To do >> Write out verbatim the part of the records that opens at their start and closes with the line containing "Action: click(x=78, y=220)", leaving the pictures out of your answer.

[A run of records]
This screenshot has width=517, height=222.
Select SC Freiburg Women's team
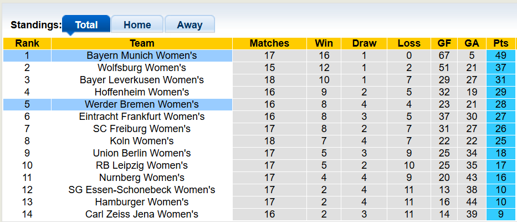tap(142, 129)
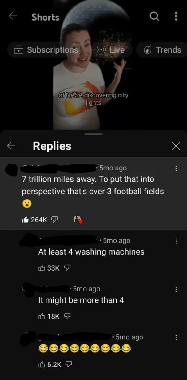Image resolution: width=187 pixels, height=380 pixels.
Task: Tap the creator heart avatar badge
Action: click(x=78, y=220)
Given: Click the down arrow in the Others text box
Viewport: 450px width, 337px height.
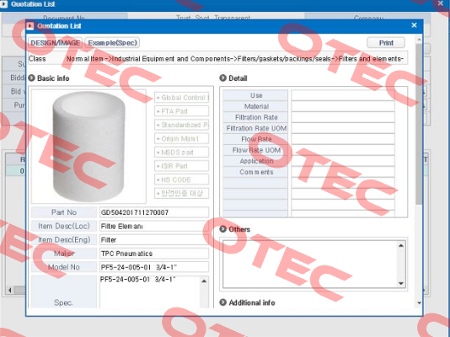Looking at the screenshot, I should pos(401,284).
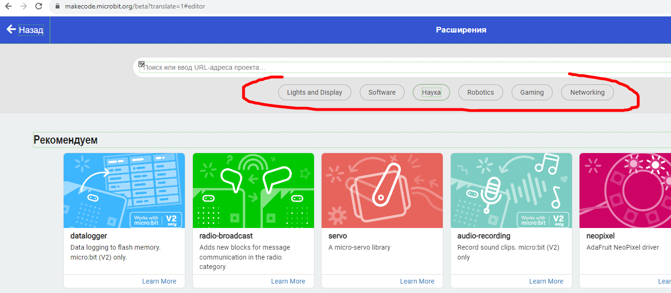Click the browser forward navigation arrow

point(23,7)
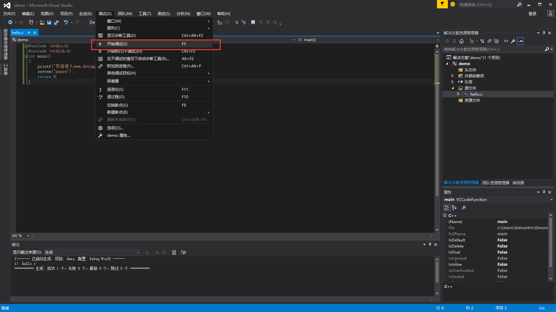Image resolution: width=556 pixels, height=312 pixels.
Task: Collapse All in Solution Explorer
Action: [490, 41]
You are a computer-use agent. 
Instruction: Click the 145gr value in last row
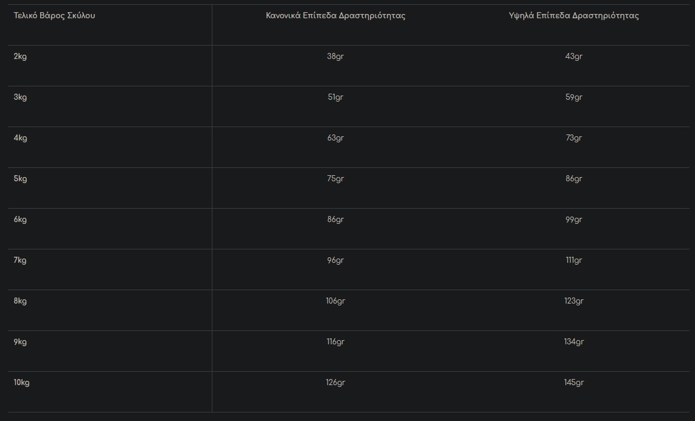click(x=574, y=383)
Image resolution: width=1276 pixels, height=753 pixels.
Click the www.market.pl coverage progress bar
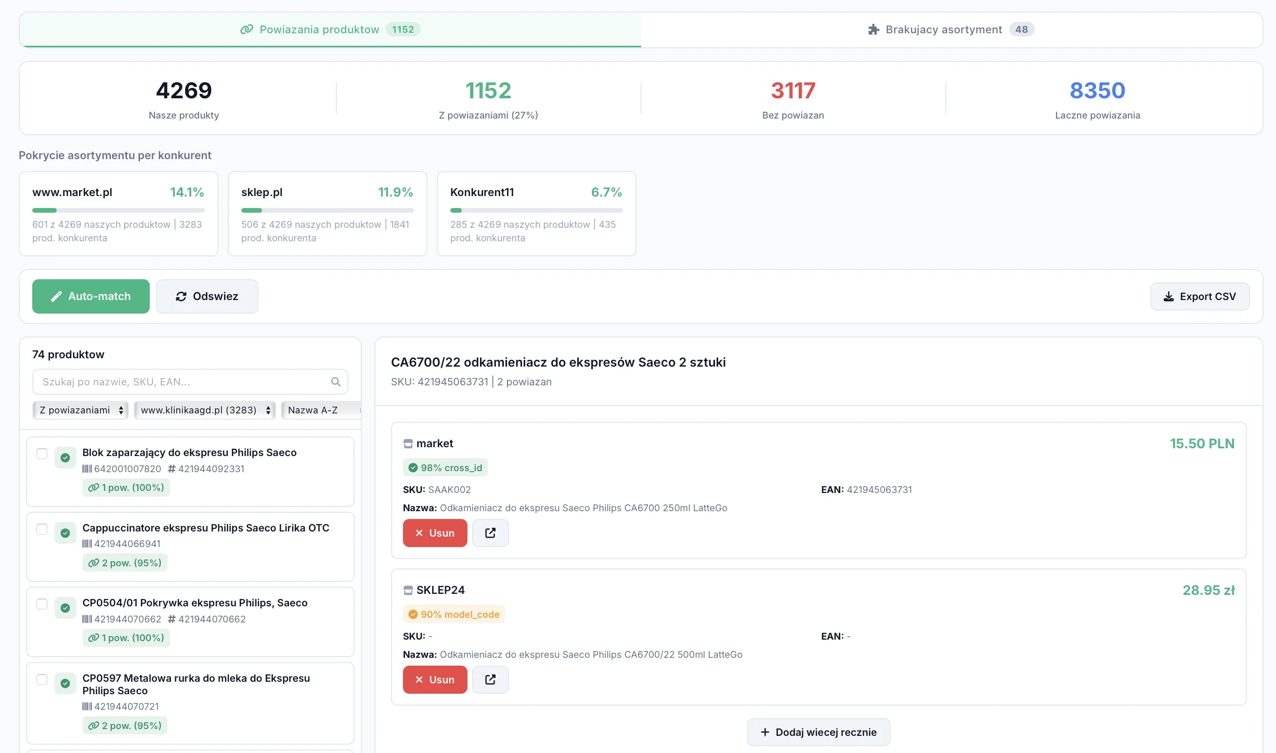pyautogui.click(x=118, y=210)
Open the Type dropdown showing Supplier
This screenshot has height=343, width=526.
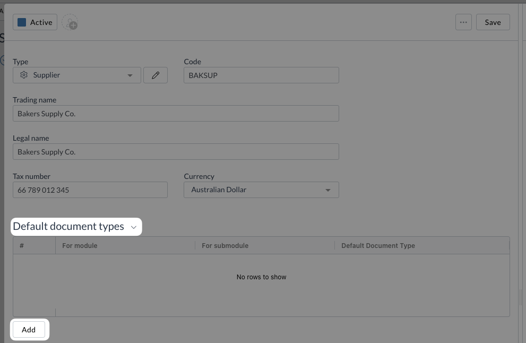[x=77, y=75]
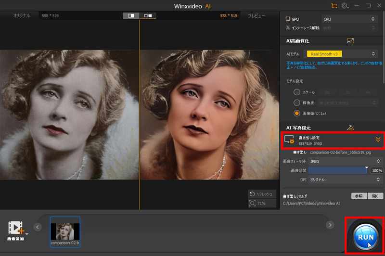The height and width of the screenshot is (256, 385).
Task: Click the 参照 browse button
Action: point(358,196)
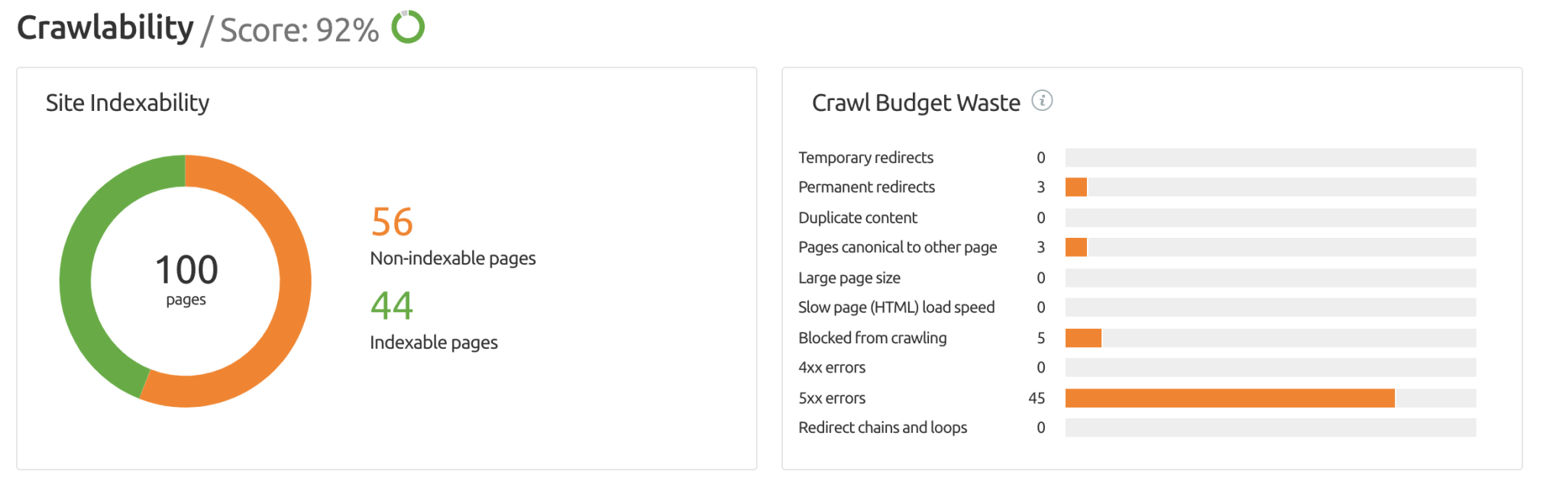Click the 100 pages donut center
The image size is (1543, 481).
coord(186,280)
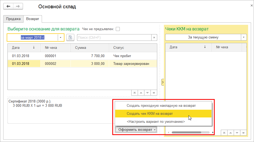Viewport: 254px width, 142px height.
Task: Open the "За текущую смену" dropdown
Action: [x=244, y=37]
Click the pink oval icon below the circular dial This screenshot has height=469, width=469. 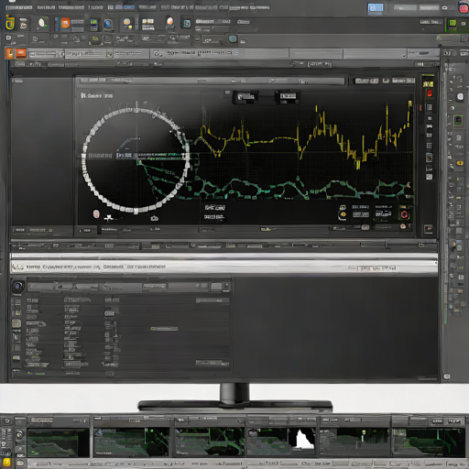pyautogui.click(x=96, y=213)
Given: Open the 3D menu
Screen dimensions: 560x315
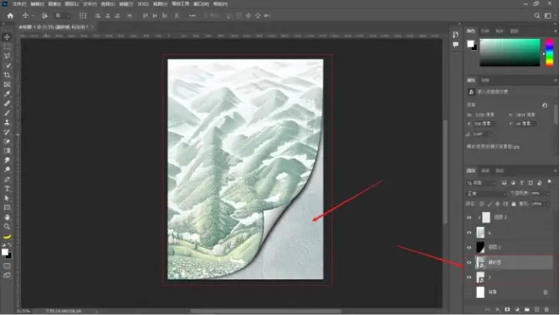Looking at the screenshot, I should 143,4.
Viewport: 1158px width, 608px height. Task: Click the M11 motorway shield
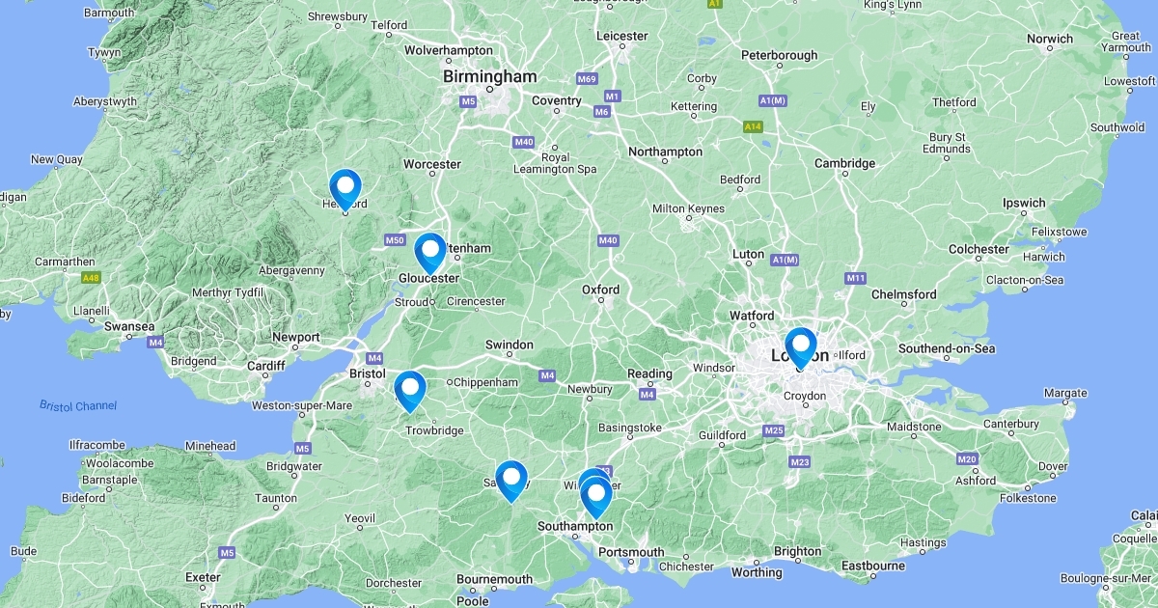click(856, 278)
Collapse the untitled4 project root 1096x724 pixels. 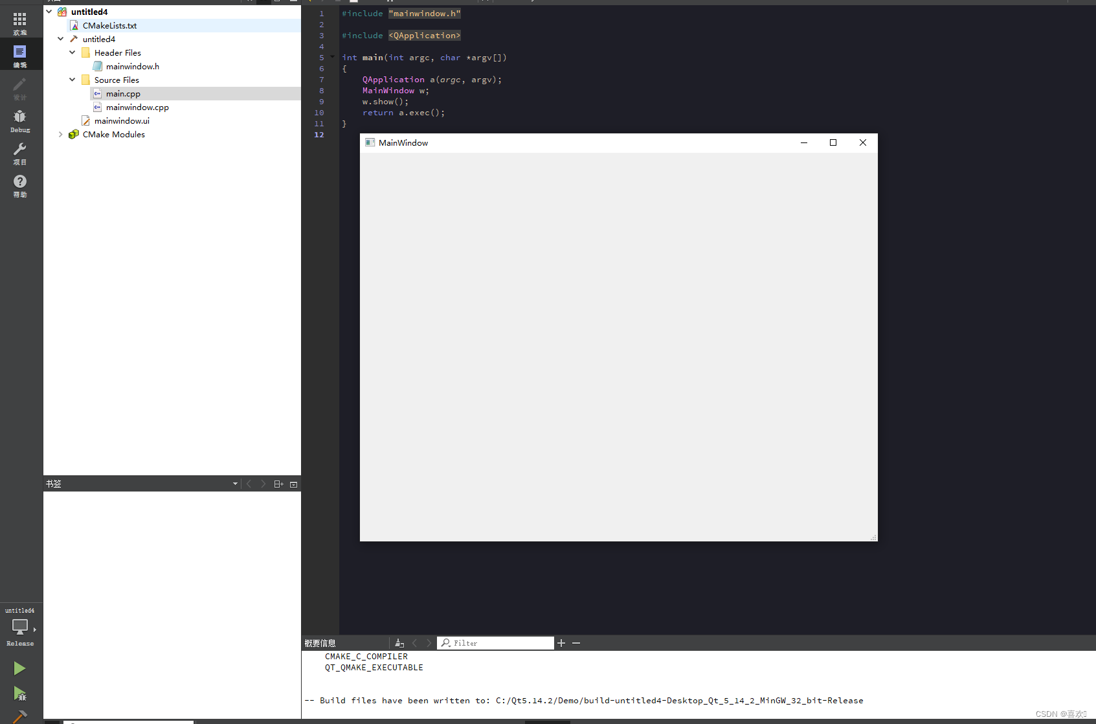pyautogui.click(x=49, y=11)
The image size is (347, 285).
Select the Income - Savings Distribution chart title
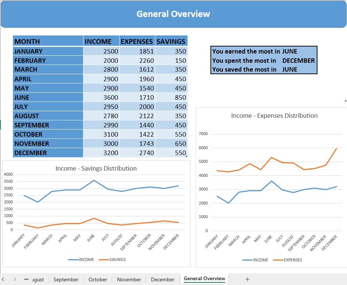96,168
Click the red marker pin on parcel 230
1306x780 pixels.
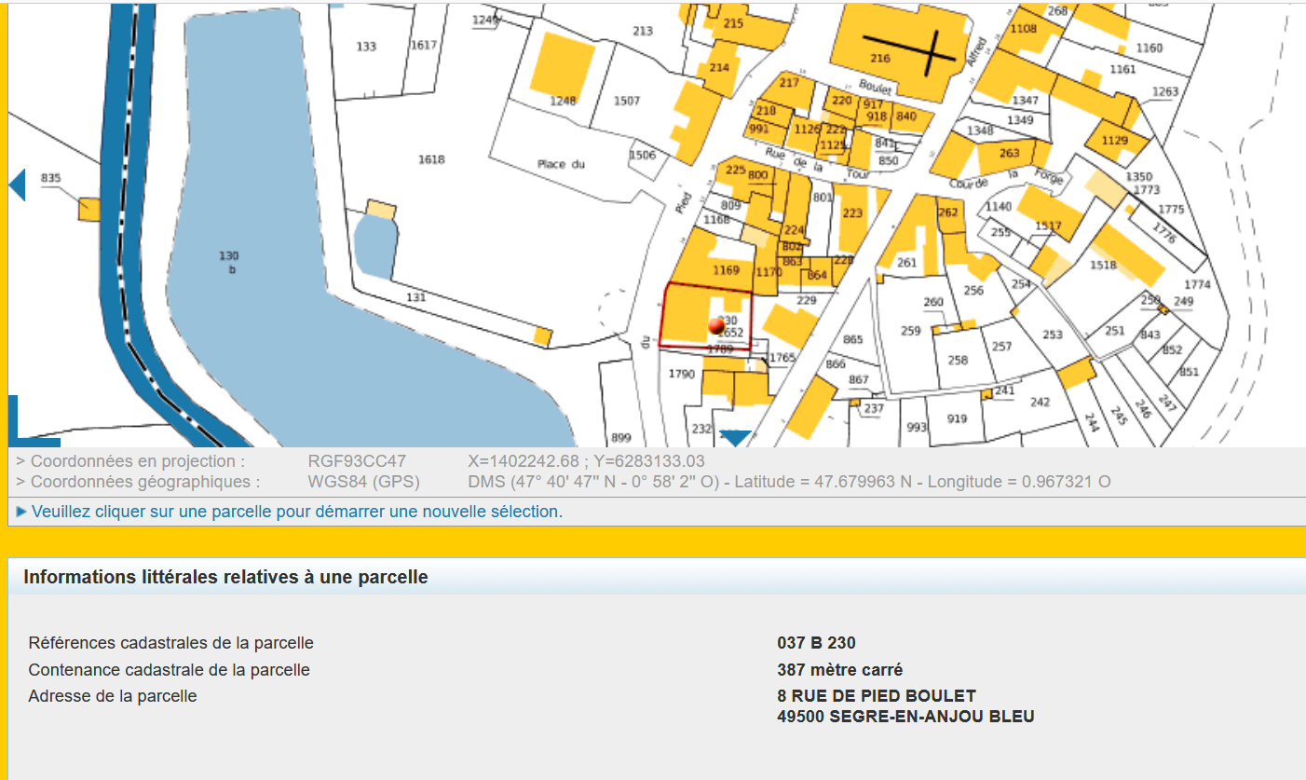(716, 325)
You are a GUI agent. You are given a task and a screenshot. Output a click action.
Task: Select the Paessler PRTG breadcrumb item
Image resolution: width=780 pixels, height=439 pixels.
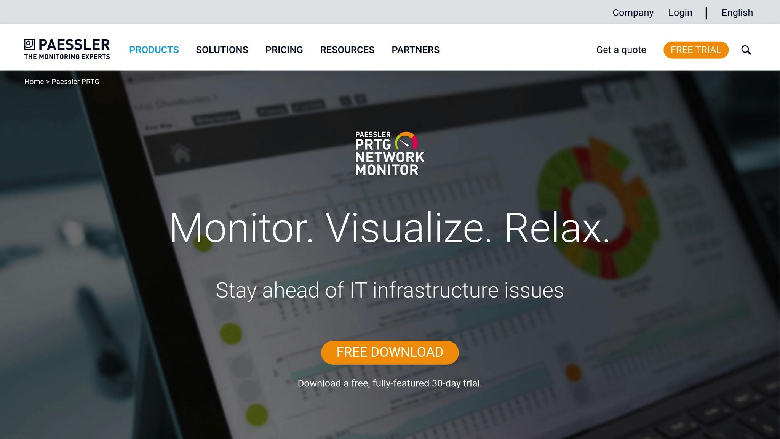point(75,81)
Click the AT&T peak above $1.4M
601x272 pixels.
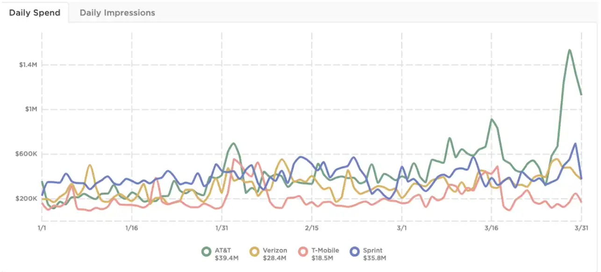coord(569,50)
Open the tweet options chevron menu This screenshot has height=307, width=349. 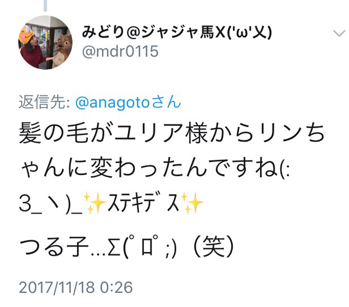(x=339, y=33)
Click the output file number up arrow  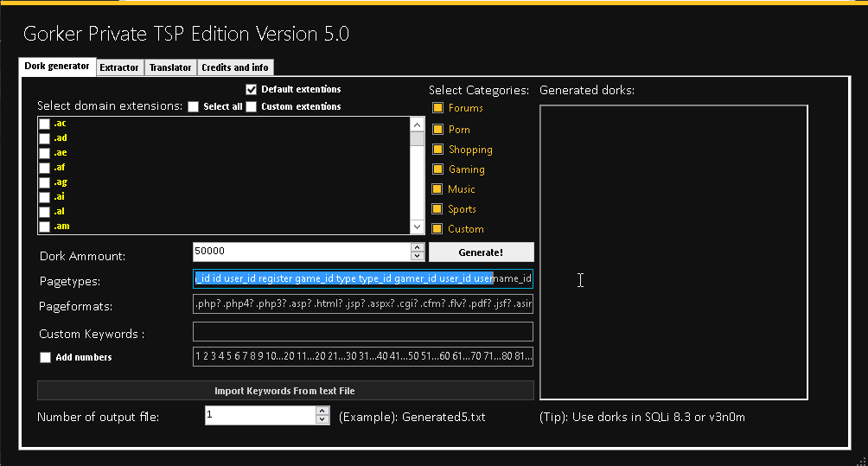coord(322,412)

Full answer >>
This screenshot has width=517, height=222.
Select SC Freiburg Women's team
tap(142, 129)
Image resolution: width=187 pixels, height=380 pixels.
Task: Tap the creator heart avatar badge
Action: click(x=78, y=220)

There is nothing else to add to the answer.